STATED TASK>
Please copy out, word for word, everything from the line with "Open product code CAICE9106J" to the line with "[x=321, y=67]", including both of those lines.

# START OF PROVIDED DATA

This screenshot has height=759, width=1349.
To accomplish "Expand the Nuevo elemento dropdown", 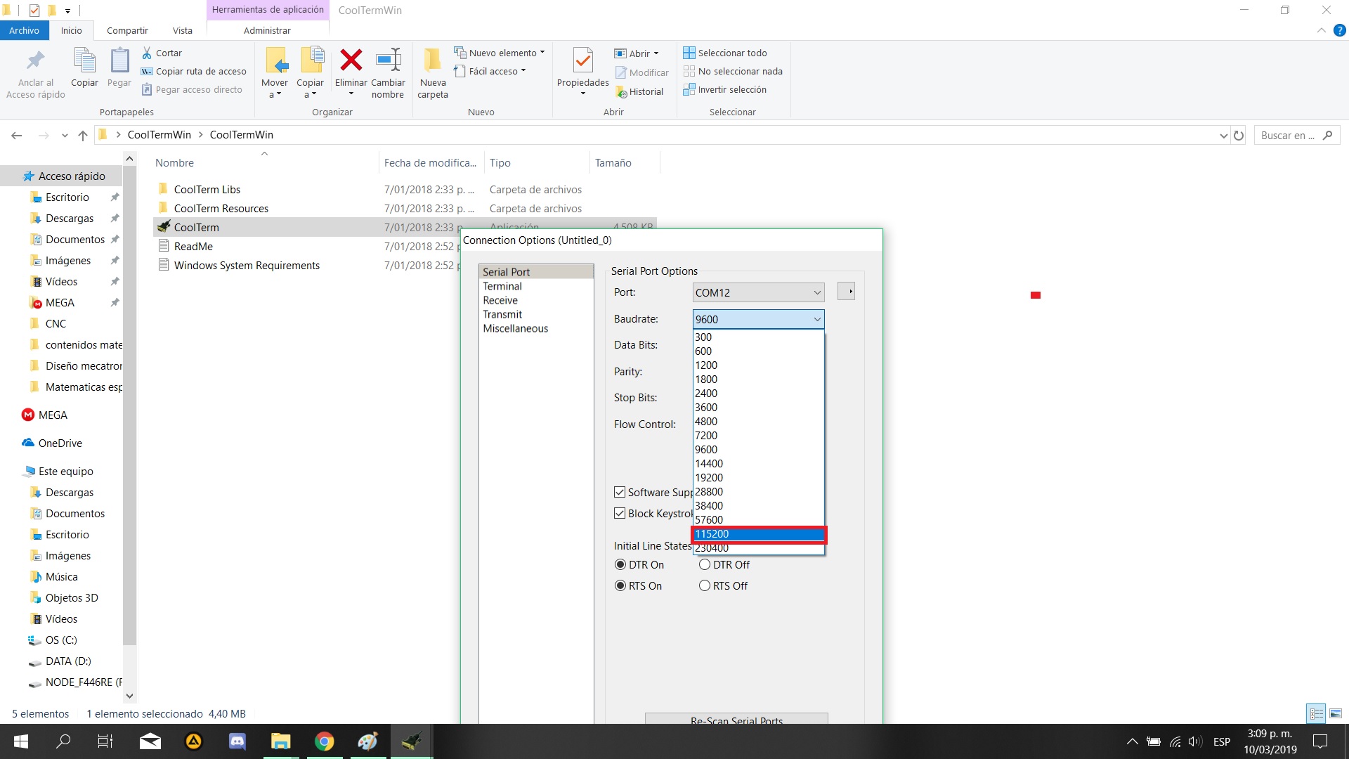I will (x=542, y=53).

# END OF PROVIDED DATA
# START OF PROVIDED DATA

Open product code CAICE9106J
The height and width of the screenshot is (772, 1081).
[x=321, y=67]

# END OF PROVIDED DATA

FINISHED TASK>
Open product code CAICE9106J
The height and width of the screenshot is (772, 1081).
[x=321, y=67]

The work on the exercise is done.